- **WHAT IS NEEDED**:
Below are some records. Print exactly the lines between the one holding "Select Global in the navigation sidebar" and the one holding "The image size is (768, 556).", inclusive, and nothing else.

- **SOURCE DATA**:
***
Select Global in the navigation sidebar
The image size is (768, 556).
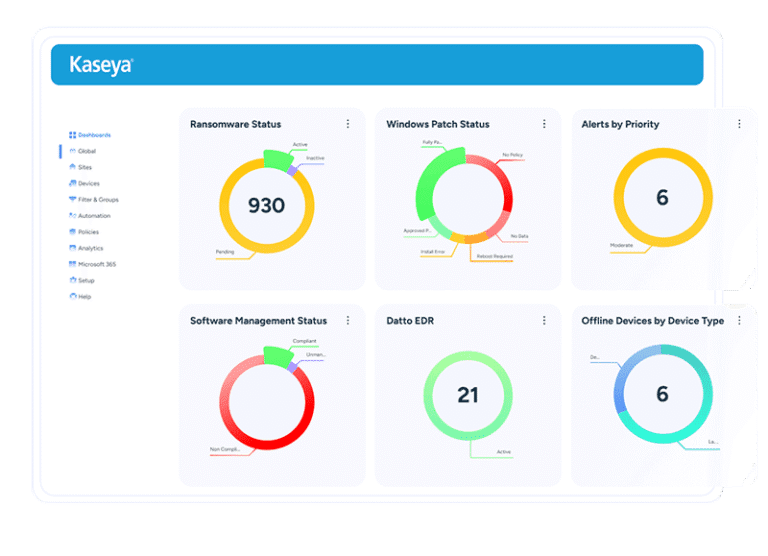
***
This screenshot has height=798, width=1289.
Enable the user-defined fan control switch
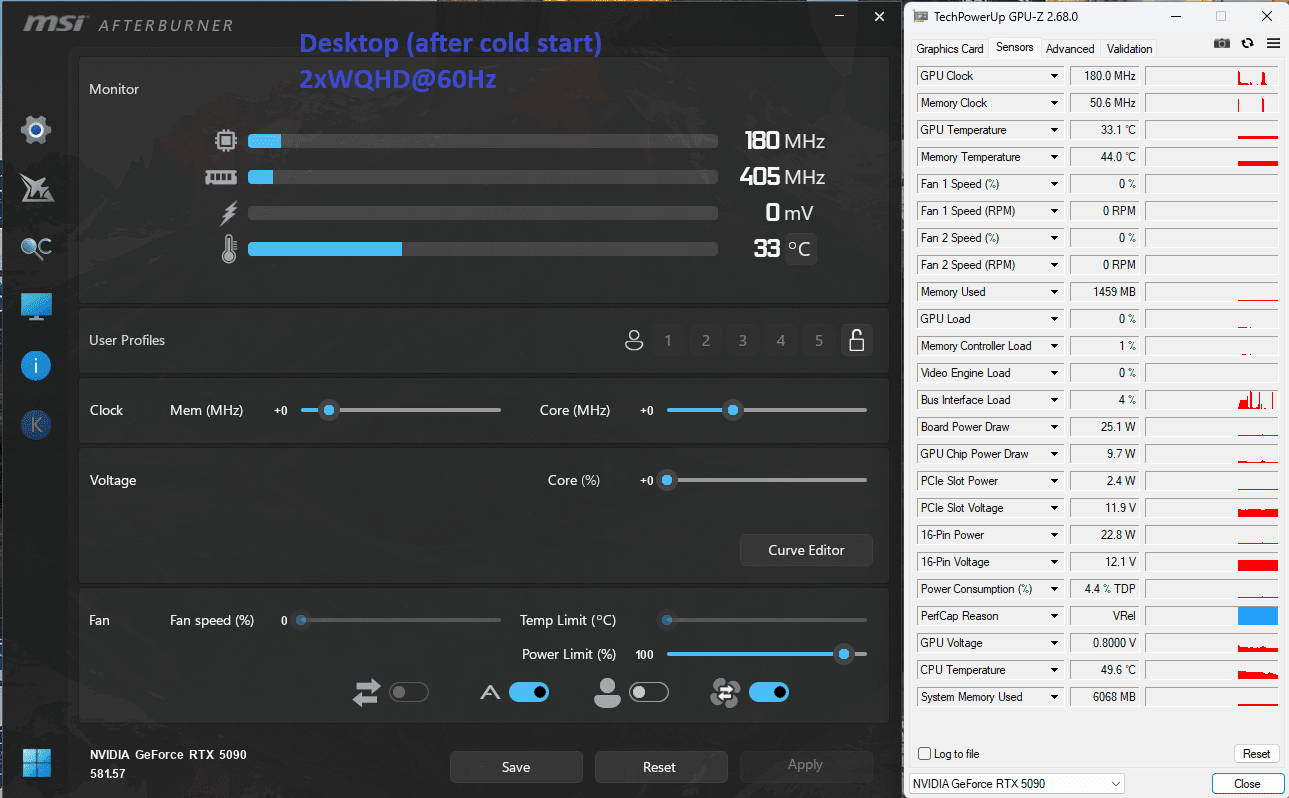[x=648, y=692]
***
- **RESPONSE TO THE TASK**:
Select Global in the navigation sidebar
The image size is (768, 556).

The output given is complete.